The rope snapped tight a second time — Greta, he knew it was Greta without seeing anything — and he got his feet back under him in the silt and drove upward. His head broke the surface and he pulled air in with his whole chest, and Luke came up half a second after, coughing creek water. Bear turned upstream, locked both arms across Luke’s chest, and drove for the bank.

Hansen was in the shallows to his knees, reaching. Bear shoved Luke at him, and Hansen got him by the collar and hauled.

The truck groaned behind him. He didn’t look back. He kept moving, slogging through the current with the rope still tight across his chest, and climbed the bank on his hands and knees while the roar of displaced water told him the truck was going.

By the time he made the shoulder, the cab was gone.

He stood on the asphalt and breathed.

Luke was on his hands and knees five feet away, coughing in long, guttural heaves. The EMTs were already coming up the shoulder at a jog, and Bear stepped back and let them come. He unclipped the line from his vest. His hands were steady. He focused on that fact, on the steadiness of his hands, while the rest of him tried to catch up to the last ninety seconds.

Lila Garrison came out of the dark at a dead run, still in her clinic vest over rain gear, her face doing something he’d never seen it do before — the composure stripped all the way down, nothing underneath it but terror and relief going to war.
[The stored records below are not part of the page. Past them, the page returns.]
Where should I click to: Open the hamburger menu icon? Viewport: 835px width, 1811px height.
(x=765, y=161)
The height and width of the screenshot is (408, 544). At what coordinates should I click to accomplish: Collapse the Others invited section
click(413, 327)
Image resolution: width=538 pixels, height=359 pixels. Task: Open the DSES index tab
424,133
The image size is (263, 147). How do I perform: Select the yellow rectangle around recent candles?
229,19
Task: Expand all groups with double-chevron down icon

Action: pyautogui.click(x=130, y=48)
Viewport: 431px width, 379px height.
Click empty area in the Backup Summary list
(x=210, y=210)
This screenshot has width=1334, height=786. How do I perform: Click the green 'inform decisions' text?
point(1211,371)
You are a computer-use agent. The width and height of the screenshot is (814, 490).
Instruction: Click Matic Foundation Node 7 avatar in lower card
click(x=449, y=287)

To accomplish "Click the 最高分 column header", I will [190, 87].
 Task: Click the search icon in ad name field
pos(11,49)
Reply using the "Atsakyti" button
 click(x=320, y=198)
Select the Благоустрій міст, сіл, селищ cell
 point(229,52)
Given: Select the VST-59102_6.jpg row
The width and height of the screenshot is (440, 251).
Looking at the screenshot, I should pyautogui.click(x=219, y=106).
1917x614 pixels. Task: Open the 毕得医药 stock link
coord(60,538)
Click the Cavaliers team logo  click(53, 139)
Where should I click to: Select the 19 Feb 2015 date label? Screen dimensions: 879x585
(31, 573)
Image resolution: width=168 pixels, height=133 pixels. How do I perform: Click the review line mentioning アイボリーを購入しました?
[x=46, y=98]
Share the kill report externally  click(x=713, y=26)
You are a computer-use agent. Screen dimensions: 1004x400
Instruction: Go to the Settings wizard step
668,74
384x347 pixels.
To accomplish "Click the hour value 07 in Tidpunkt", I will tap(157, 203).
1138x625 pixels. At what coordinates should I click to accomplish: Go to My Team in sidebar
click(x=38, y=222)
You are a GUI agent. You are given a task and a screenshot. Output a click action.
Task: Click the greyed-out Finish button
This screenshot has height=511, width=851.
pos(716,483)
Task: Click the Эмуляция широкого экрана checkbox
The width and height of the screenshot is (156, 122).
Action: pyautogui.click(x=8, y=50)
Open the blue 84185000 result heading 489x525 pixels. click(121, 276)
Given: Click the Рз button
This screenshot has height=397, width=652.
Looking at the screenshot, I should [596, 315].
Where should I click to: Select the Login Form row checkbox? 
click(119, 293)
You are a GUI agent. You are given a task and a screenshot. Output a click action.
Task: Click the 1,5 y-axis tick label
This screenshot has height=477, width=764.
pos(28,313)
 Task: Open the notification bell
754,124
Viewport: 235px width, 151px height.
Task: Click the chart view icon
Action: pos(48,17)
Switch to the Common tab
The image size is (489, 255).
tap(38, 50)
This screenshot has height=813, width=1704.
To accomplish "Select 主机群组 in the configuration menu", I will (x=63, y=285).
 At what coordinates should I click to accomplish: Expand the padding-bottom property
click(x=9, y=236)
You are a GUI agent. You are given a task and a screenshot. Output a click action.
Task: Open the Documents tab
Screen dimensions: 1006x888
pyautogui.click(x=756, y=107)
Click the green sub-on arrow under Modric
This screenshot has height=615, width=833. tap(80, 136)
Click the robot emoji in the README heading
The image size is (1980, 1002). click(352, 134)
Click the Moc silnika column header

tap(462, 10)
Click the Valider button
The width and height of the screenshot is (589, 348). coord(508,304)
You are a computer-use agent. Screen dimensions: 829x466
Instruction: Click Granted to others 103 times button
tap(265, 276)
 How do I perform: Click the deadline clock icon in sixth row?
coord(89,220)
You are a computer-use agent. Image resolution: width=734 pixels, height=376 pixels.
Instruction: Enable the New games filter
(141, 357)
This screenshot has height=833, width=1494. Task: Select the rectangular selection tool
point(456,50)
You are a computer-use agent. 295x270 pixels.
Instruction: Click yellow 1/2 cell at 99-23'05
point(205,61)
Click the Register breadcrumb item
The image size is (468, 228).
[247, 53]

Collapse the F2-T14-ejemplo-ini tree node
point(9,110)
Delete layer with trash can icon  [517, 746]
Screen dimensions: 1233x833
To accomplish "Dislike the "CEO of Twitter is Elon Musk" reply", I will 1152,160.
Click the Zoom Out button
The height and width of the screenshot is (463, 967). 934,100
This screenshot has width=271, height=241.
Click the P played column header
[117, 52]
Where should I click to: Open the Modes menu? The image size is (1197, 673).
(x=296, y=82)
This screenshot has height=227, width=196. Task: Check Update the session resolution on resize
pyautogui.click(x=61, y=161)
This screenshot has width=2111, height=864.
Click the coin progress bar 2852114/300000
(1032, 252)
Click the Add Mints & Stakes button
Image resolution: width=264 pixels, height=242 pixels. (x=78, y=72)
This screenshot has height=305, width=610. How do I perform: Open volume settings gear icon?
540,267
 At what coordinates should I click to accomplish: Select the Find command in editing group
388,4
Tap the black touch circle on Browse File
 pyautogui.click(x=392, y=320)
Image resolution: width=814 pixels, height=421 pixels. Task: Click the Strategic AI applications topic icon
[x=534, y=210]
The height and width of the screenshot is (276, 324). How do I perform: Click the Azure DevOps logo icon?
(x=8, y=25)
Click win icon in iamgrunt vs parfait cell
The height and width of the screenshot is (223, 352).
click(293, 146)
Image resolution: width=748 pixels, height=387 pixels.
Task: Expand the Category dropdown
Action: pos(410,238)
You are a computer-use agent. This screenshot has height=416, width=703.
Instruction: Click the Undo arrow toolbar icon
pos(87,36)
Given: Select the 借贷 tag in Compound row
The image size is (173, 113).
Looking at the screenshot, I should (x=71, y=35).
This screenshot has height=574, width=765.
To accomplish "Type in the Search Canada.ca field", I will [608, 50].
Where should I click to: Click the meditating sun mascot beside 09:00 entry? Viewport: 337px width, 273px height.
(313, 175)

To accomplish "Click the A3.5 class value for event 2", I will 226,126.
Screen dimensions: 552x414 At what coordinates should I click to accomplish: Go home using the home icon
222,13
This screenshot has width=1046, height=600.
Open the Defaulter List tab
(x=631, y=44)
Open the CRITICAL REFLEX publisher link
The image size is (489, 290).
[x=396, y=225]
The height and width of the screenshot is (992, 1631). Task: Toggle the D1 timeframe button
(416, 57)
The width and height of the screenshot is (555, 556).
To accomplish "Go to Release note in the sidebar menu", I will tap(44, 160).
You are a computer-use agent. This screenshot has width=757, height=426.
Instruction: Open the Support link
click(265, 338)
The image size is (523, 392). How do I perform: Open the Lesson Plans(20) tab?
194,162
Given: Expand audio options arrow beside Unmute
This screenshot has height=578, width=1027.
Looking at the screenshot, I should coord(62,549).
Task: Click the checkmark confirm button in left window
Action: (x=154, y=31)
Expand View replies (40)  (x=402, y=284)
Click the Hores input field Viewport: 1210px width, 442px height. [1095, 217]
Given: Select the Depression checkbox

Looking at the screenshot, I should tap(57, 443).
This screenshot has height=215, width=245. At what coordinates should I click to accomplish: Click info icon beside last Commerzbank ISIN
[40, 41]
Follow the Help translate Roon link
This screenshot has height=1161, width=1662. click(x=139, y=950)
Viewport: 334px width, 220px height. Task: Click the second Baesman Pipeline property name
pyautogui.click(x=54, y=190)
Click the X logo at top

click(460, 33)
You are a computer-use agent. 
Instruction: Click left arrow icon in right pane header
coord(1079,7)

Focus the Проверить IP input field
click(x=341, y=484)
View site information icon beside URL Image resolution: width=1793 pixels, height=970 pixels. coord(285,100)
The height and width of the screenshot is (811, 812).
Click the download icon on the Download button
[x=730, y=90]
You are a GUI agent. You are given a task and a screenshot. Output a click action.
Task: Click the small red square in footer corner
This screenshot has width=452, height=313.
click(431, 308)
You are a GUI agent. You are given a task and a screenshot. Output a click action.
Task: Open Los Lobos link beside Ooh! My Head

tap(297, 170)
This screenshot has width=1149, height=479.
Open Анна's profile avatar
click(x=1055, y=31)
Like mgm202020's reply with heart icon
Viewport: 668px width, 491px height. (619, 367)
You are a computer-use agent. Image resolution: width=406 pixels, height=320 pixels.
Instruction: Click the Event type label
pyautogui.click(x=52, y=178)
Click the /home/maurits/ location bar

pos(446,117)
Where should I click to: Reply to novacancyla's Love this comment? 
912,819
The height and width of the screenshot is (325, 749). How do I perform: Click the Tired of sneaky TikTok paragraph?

She dropped to her knees in the wet gravel beside her brother. “Luke. Luke, look at me.”

Luke looked at her. His eyes were wet, or maybe that was the creek.

“I’m sorry,” he said again, and she put both hands on his face and her head went down against his, and Bear turned away.

Boone was at the back of the rig.

He wasn’t doing anything. Standing there in his ranch coat with the rain coming off the brim of his hat, watching Bear the way Boone watched everything — assessing, quiet, taking the full measure of a situation before he’d say a word about it. When Bear got close enough, Boone gave him one look — a long, level one — and nodded.